**YOUR ASSIGNMENT**.
Look through the material that follows and show every line with the string "first".

**RECORDS TO USE**.
------------------------------------------------
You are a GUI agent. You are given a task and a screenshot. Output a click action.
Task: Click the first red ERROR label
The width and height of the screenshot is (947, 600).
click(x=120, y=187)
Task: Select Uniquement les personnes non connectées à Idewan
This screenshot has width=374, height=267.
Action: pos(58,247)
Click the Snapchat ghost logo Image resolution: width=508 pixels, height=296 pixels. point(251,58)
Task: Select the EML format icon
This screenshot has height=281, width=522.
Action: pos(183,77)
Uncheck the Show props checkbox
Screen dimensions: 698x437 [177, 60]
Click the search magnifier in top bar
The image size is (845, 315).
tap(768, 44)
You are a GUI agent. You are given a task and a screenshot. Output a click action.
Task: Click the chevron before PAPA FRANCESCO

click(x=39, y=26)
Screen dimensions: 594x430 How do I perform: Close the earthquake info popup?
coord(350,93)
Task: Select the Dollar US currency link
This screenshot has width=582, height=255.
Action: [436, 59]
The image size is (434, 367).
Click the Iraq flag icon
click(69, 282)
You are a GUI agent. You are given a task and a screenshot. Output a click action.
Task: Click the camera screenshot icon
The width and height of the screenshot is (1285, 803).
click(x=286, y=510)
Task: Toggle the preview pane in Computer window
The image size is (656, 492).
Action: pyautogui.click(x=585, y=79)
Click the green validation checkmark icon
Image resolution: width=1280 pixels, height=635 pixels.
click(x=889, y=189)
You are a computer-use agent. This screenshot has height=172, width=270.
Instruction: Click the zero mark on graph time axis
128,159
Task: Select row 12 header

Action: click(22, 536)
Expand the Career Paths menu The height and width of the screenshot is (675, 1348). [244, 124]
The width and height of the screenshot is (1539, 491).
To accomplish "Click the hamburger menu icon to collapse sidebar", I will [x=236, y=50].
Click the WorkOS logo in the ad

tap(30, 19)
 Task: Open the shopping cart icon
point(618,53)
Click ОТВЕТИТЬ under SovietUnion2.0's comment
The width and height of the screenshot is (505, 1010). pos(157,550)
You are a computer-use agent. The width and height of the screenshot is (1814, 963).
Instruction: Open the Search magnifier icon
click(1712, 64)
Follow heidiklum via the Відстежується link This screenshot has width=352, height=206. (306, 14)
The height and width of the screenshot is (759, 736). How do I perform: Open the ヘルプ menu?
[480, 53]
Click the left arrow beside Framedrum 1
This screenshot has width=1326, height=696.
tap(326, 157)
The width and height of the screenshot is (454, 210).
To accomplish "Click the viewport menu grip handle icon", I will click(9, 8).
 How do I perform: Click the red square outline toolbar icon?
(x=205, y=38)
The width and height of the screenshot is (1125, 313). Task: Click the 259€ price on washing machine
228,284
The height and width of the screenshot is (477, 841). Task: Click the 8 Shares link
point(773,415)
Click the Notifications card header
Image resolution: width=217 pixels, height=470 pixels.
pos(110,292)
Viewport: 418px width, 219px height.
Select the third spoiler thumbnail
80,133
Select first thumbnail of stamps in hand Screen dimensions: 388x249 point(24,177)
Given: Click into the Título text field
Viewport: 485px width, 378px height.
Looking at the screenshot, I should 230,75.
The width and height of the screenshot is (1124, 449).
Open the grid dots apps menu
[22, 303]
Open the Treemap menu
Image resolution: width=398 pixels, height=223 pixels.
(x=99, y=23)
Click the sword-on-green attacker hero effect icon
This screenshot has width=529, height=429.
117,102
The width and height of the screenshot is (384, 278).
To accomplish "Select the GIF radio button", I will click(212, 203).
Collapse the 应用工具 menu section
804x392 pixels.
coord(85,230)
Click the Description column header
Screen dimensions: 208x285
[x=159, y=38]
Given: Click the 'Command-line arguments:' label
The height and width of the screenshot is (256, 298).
------------------------------------------------
**SOLVED PROBLEM**.
Task: Click the first red ERROR label
Select first thumbnail of stamps in hand Screen dimensions: 388x249 point(24,177)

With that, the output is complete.